The researchers also assessed these populations via the Area Deprivation Index (ADI), which is a validated composite index of socioeconomic disadvantage based on U.S. Census and American Community Survey data taken at the block level.
Children who had higher state ADI scores, indicating greater neighborhood disadvantage, were less likely to have their disease evaluated with radiography (OR per unit increase in state ADI decile = 0.93; 95% CI, 0.89-0.97), were less likely to have had esophageal dilations at a younger age (Pearson correlation coefficient, –0.24; P = .007) and were seen in multidisciplinary clinics less frequently (OR per unit increase in state ADI decile = 0.9; 95% CI, 0.87-0.93).
Compared with white children, Black children were younger at diagnosis (8.3 years vs. 10 years; P = .002) at their first visits with feeding therapy (2 years vs. 4.3 years; P < .001),
when they first saw a dietician (5.1 years vs. 8.1 years; P = .01) and during their first dilation (8.9 years vs. 13 years; P = .03). However, race was not significantly associated with ages in seeing a feeding therapist or dietician or of first dilation in multivariate models.
Also, 3.9% of children who lived in rural areas had feeding therapy, compared with 9.9% of other children (P = .02), but they also were younger when they began their feeding therapy (2.3 years vs. 4.3 years; P < .001).
With univariate logistic regression analysis, the researchers found that odds for being seen in a multidisciplinary EoE clinic fell for children with higher ADI, Black or other non-white children and Hispanic children.
But with multivariate regression analysis, only ADI was significantly associated with less likelihood for being seen in a multidisciplinary clinic.
Conclusions, next steps
These findings point to a gap in understanding how sociodemographic factors impact EoE diagnosis and management, Mehta said, highlighting how whether there are true epidemiologic differences in prevalence or if EoE is underdiagnosed in marginalized communities is unknown.
Despite these overall differences in disease presentation and management based on race and social determinants of health, the researchers also said, the reasons behind these differences remain unknown but are likely multifactorial.
The researchers hypothesized that these differences are not genetic but, instead, are due to structural factors and health inequities that have intertwined with race, poverty and urbanization for decades.
“While the exact cause of these findings is unknown, we speculate that these findings may be secondary to the structural factors and health inequities that have historically linked race, poverty and urbanization,” Mehta said.
Mehta also said that physicians can implement changes at the organizational level to mitigate these disparities, such as improving access to care by screening and referring all patients with possible EoE symptoms to gastroenterologists.
“Moreover, they can provide financial support to make it easier for at-risk patients to attend appointments, identify language preferences at all visits (and using interpreters when appropriate), and enact policies that reduce explicit and implicit bias,” Mehta said.

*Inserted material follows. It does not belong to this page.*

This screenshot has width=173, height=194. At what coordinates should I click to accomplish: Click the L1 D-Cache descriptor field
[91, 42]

Hospital systems should develop structures, processes and policies that support equity, the researchers said, improving access to specialists including pediatric gastroenterologists and allergists as well as dieticians and feeding therapists.

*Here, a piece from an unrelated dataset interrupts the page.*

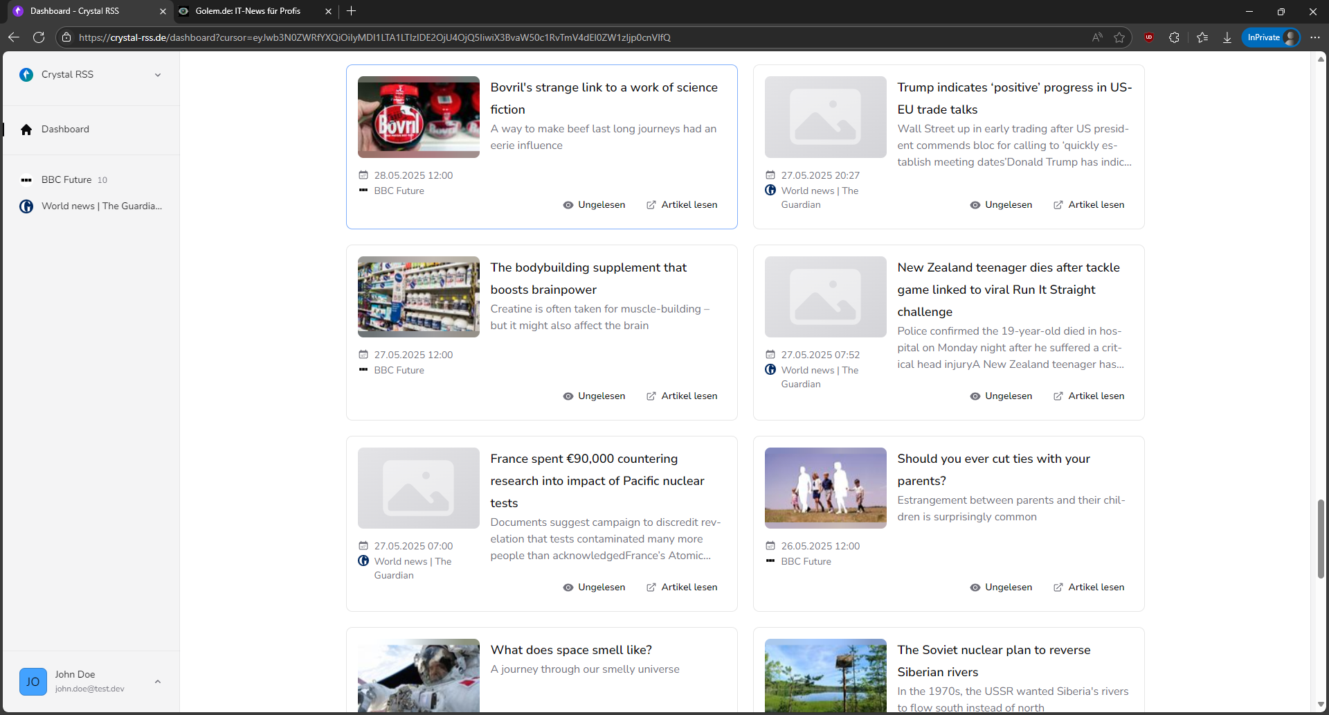Open Artikel lesen for bodybuilding supplement article
Viewport: 1329px width, 715px height.
click(x=682, y=396)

“Policy-level changes include expanding health insurance coverage, improving the capacity and number of providers in underserved communities, and increasing the representation of people from marginalized communities in both research and health care administration/delivery,” Mehta said.
Next, the researchers will conduct prospective studies in children who are at risk for EoE to better understand the prevalence of EoE in marginalized communities.
“These future studies can then guide interventions aimed at decreasing disparities and providing equitable care,” Mehta said.